**Work order:** Write out exactly the line containing "Click the blue" along with each line that follows it in the records below, and no others.

**Data section:**
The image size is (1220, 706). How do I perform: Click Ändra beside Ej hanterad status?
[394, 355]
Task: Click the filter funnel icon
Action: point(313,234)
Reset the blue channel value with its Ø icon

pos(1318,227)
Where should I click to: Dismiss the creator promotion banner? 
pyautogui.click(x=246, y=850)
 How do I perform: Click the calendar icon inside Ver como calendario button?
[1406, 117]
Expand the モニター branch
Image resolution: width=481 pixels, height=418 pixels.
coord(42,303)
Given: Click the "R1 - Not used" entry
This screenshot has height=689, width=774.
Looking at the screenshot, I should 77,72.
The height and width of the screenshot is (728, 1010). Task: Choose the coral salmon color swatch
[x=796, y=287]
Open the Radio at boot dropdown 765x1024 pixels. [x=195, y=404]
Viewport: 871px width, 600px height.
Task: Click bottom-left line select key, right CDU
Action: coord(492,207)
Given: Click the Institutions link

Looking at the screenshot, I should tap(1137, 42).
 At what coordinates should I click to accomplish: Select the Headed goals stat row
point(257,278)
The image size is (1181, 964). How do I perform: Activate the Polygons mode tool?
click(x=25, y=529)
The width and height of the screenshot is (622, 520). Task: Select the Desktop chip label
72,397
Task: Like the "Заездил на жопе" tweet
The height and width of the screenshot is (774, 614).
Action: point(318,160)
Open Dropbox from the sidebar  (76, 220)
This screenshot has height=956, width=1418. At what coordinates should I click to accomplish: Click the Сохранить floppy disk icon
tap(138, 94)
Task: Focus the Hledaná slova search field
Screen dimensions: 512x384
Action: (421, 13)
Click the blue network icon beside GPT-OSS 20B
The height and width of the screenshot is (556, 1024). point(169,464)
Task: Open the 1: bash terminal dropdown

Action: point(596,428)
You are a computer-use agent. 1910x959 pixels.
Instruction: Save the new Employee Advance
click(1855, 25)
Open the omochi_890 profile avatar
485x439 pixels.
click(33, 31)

**Task output:**
Click the blue network icon beside GPT-OSS 20B
The height and width of the screenshot is (556, 1024). point(169,464)
Task: Open the 1: bash terminal dropdown

Action: point(596,428)
You are a computer-use agent. 1910x959 pixels.
Instruction: Save the new Employee Advance
click(1855, 25)
Open the omochi_890 profile avatar
485x439 pixels.
click(33, 31)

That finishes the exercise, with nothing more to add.